Sunday, October 30, 2011
As much as the guitar fuzz and surf beat point to the band's roots in 60s garage, this album is a strangely luminescent rumination on mortality that digs much deeper than any of its aural antecedents might first suggest. It all seems to emanate from vocalist Dee Dee (aka Kristen Gundred), whose voice has taken on a slight hint of the young Chrissie Hynde and whose lyrics confront heartbreak in a way that's as direct as it is free of cheap sentimentality. On almost every song she transforms pop songs into pop drama, turning her own tragedy into high art. "Heartbeat", for example, initially gets by due to the effectiveness of its melodic hook, until you realize the "take it away" chorus refers to overwhelming sorrow. "Coming Down" builds to a climax in which Dee Dee repeats "here I go" as if she's incapable of stopping the descent. Behind her the band creates a jangly, fuzzy sonic swirl that mixes the Ronettes, the Jesus and Mary Chain, Mazzy Star, and most of the Nuggets box set into something that at times still seems to be trying to find itself - but there's very little doubt that we're seeing the birth of a true star here.
There's not a lot of variation here, but variation is a crutch for the uncommitted, right? Just ask the Ramones. Or Sousa. Or the republican base. Thing is, what these guys do may be limited, but they do it like the next three minutes are the most important 179 seconds in the universe. Almost every song seems to rise out of a morose static drone that bleeds between tracks, and when the embellishments arrive - a nervous acoustic strum, 60s girl group beat, the constant threat of guitar violence - they're just faintly familiar enough that they cradle everything in the comfort of nostalgia. And the cherry on top of all that is the voice - an untrained working class Scot burr that doesn't so much confess sins as declare them. The end result shimmers with a luminous melancholy that contains a fair amount of magic. Definitely a mood piece, but it's a mood that most of us are eventually committed to whether we like it or not.
The gameplan for the debut album by Yep seems straightforward enough. Al Chan (of the Rubinoos) and Mark Caputo (of Belleville) teamed up and cherry-picked some of their favorite songs from all over the pop continuum. They demonstrated great taste and impressive record collections in the process, creating a songwriters' universe in which Don Everly, Ray Davies, Woody Guthrie, and Elton John stand shoulder to shoulder with Joe Pernice, Justin Currie, Teitur Lassen, Richard Buckner and Alan Wauters. The songs (ten covers and one Caputo original) are presented in rich, uncluttered arrangements.
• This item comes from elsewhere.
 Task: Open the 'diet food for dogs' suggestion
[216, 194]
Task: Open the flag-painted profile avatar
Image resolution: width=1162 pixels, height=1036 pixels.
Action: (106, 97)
Around them guitars twang and jangle, occasionally kick up some distortion but never enough to kill the mellow buzz. Producer John Cuniberti finds the exact right balance between technologically pristine and organically natural.
And then those voices enter the picture, and suddenly nothing seems straightforward anymore. The vocals of Chan and Caputo wind around each other in such stunning harmony that they invoke a sense of utter timelessness. It's like the Everly Brothers smashcut into a new millennium. And that's not to suggest an old-fashioned approach. There's no rose-tinted grasp at the past here, just as there's no auto-tuned plasticity begging for mainstream approval; this is a simple, unadorned flexing of talent that should intimidate other singers and delight everyone else.
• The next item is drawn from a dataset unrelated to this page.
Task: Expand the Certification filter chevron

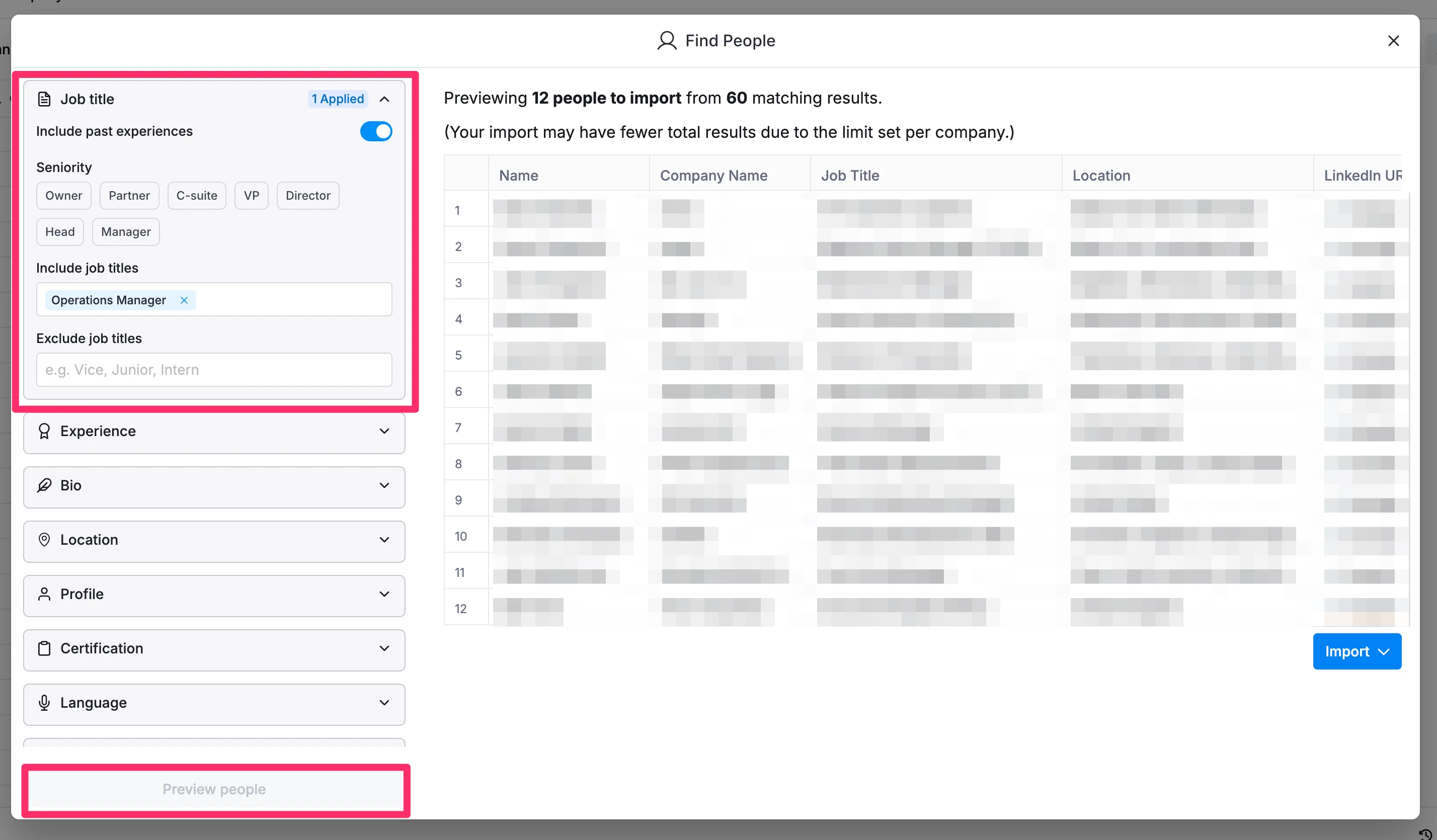Action: pyautogui.click(x=384, y=648)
Some music just seems to stand outside of time, completely impervious to passing trends and fleeting style. It makes its own rules, defines its own sense of cool. A pantheon of greats already inhabits such rarefied air. Is it possible that Chan and Caputo have joined them? Yep. Yep. A thousand times Yep.
Yep on Amazon
Whenever I start to lament the demise of modern music, a band like this will show up and kick my ass. Watts somehow wedge their tough rock 'n' roll in the same space between punk and power pop that once made the Replacements seem so necessary. Each song on On The Dial comes armed with at least a couple barbed hooks, and the band backs them up with the cool swagger of a 50s street gang. Singer Dan Kopko's rasp holds a similarity to Social Distortion's Mike Ness (but with a more advanced sense of both melody and humor), while guitarist John Blout's muscular, dramatic leads are concise and tuneful, and underneath it all the rhythm section of Craig Lapointe and John Lynch pushes every bar forward with a lurching, inevitable momentum. The band may be named after Rolling Stones drummer Charlie, but I'm going out on a limb and claiming they're paying similar homage to Mott the Hoople bassist Overend, because as much as these songs chug along with the Chuck Berryisms of a punked-up Stones they also revel in the hard-bitten romantic fatalism of the best moments of Mott (and now that I think of it, I may have to start a campaign to get these guys to cover either "Jerkin' Crocus" or "One of the Boys" - it might be a perfect fit). Smart enough to title a song "Sweetheart of the Radio", cool enough to cover Angel City (aka the Angels), and, godbless'em, brave enough to even try at all - Watts is a band after my own heart.